Masonry stones better are moist (or wet) when used. Otherwise they draw too much and too fast water from the mortar, causing the cement cannot adequately react and harden. To make bricklaying nice right you stretch a string between two perpendicular profiles. Tap each stone firmly into the mortar. Between the stones remains a gap of 12 to 15 mm mortar. Note that every stone lays in the length, width and height straight.
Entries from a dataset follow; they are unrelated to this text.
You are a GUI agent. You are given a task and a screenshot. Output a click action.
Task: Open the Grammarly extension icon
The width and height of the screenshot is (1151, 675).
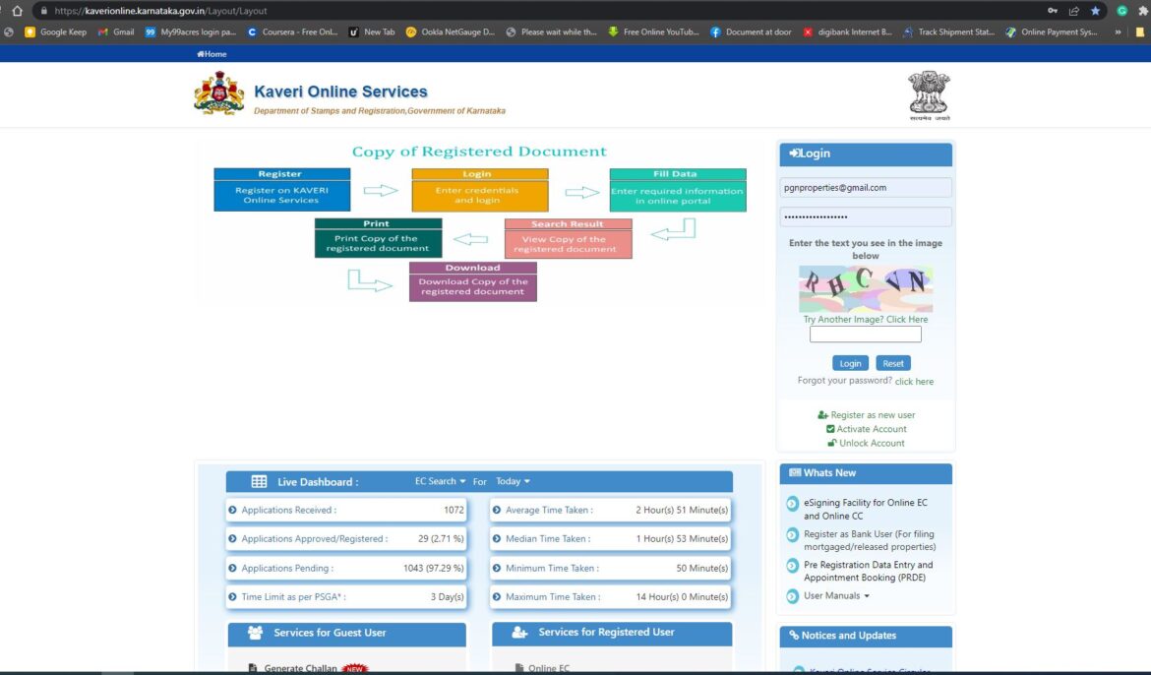click(1121, 11)
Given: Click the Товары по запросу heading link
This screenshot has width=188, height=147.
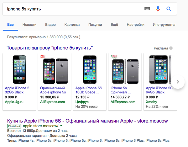Looking at the screenshot, I should point(50,48).
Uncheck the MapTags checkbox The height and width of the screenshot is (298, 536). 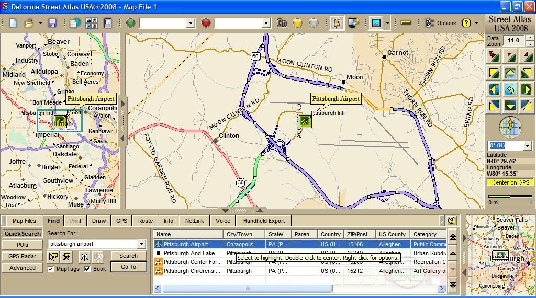pos(51,269)
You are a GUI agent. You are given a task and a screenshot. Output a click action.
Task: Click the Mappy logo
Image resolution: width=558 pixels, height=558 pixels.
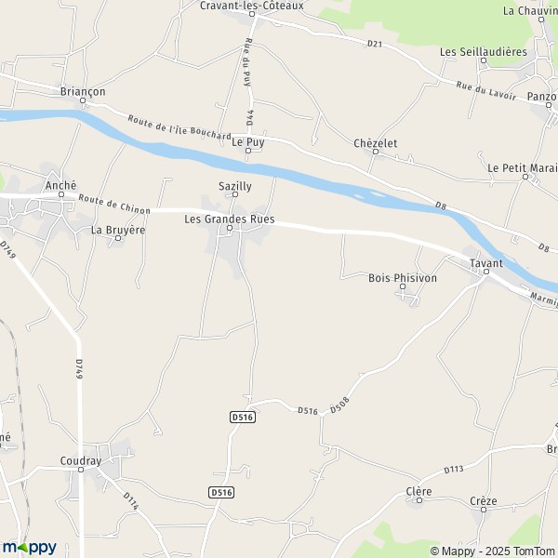[x=30, y=548]
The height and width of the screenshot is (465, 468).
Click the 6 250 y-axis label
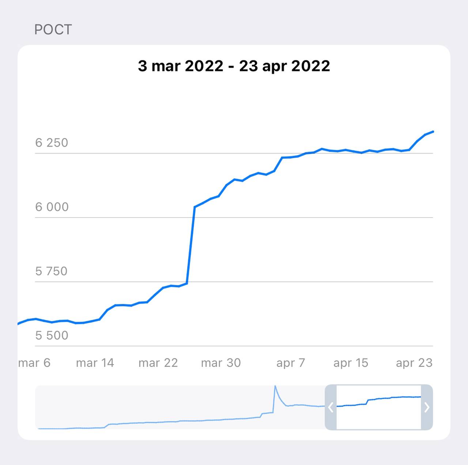52,142
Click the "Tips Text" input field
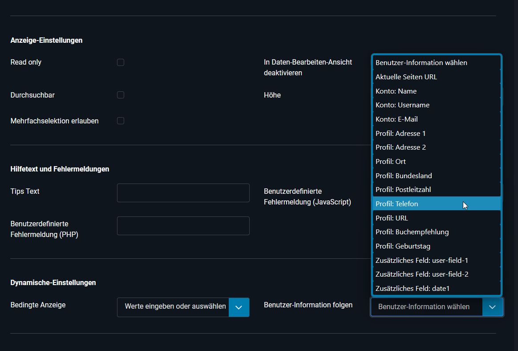Screen dimensions: 518x351 [183, 192]
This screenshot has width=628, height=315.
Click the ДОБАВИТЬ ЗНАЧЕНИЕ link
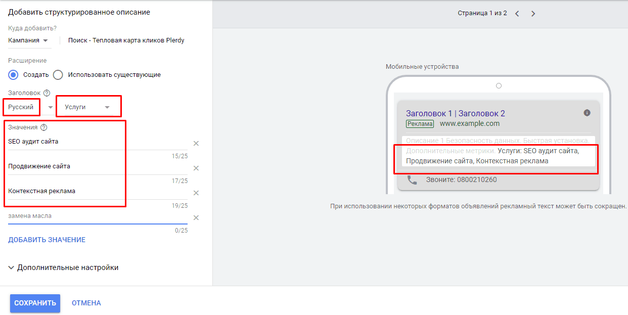click(47, 239)
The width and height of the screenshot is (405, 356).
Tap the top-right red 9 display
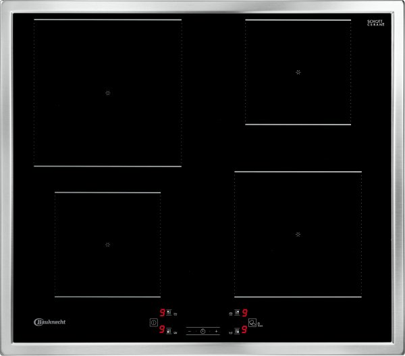[244, 313]
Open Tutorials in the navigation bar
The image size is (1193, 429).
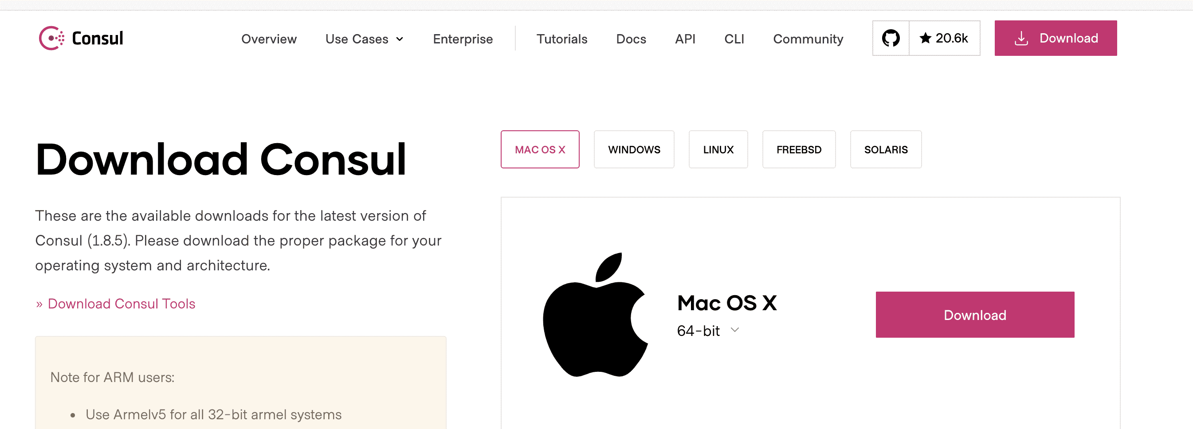[561, 39]
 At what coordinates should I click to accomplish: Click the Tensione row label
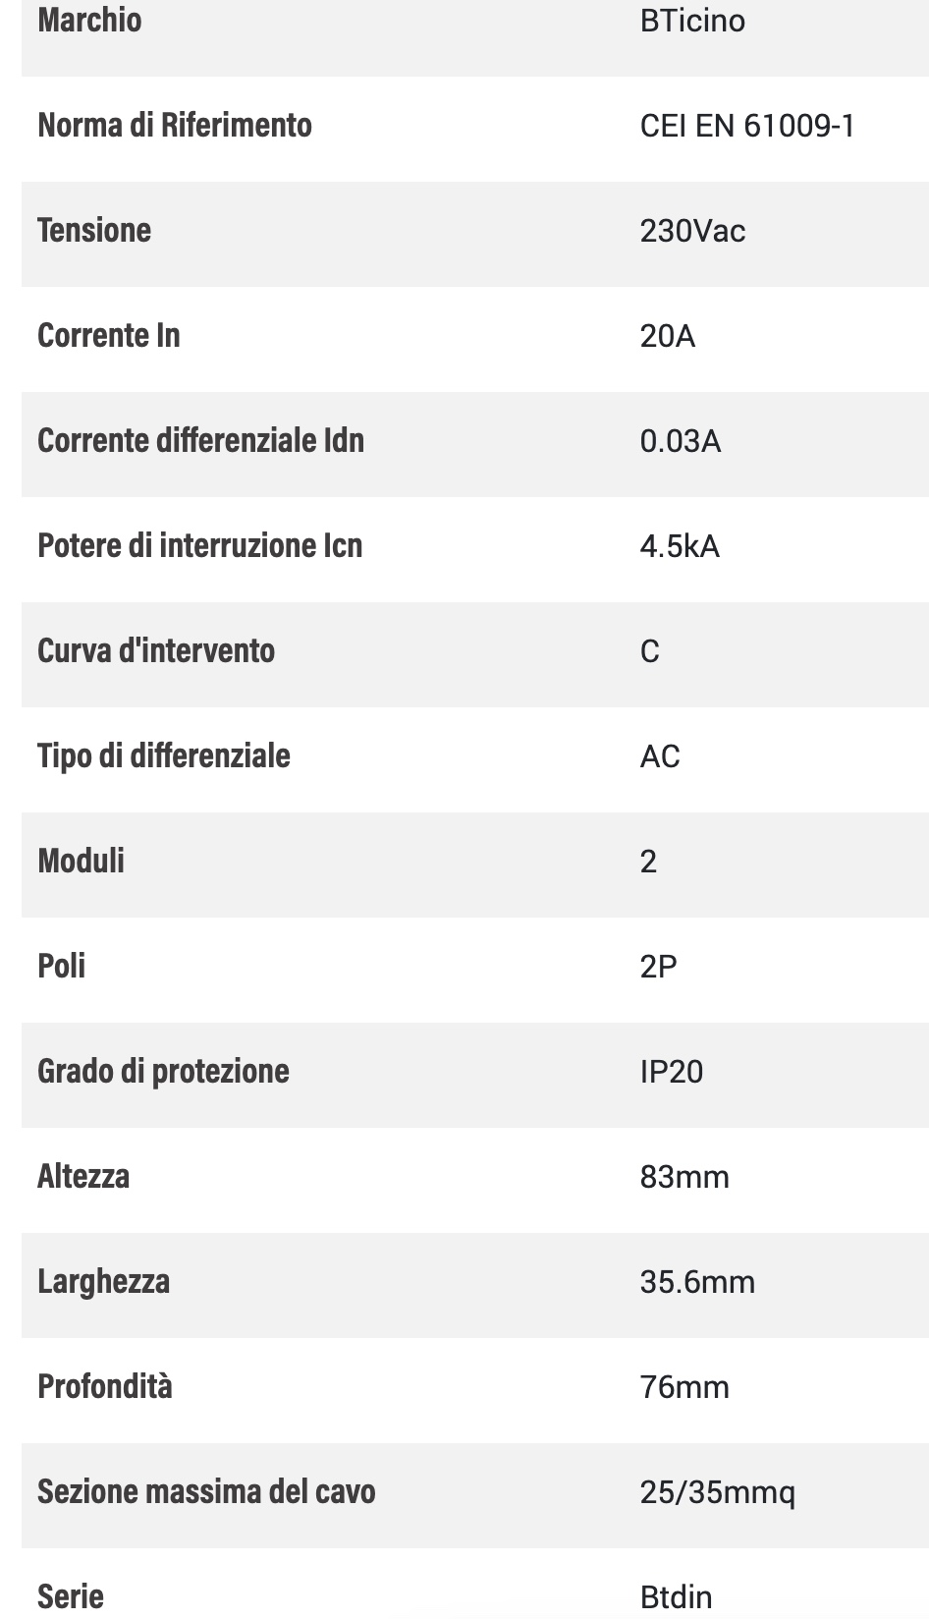94,231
Just above ground level is a (ground) waterproof layer placed.
At a stretcher bond, the head of each stone is in the middle of the underlying stone. Keep on the entire height this end joints straight one above the other. (Other bonds are of course also possible.)
Half a stone, you can also fire, but usually there are plenty that break so you have parts in various sizes. These days they are also cut to measure with a grinder. Before, we just did that through hard chopping, around the stone, with the edge of the trowel. The brick broke at least 8 times in 10 at that precise face.
You can lay bricks to a height of approximately 1.5 meters in 1 time. This also depends on the weight of the bricks, the work speed, the strength of the mortar...
Scratch the mortar before it is dry 15mm deep way to add after 2 or 3 weeks. (Or do it right away.)
Make the joints wet again before filling them. The grout is quite dry. Push it with the pointing trowel from the (the grout float, or overturned trowel) firmly into the joint. After filling you brush the wall.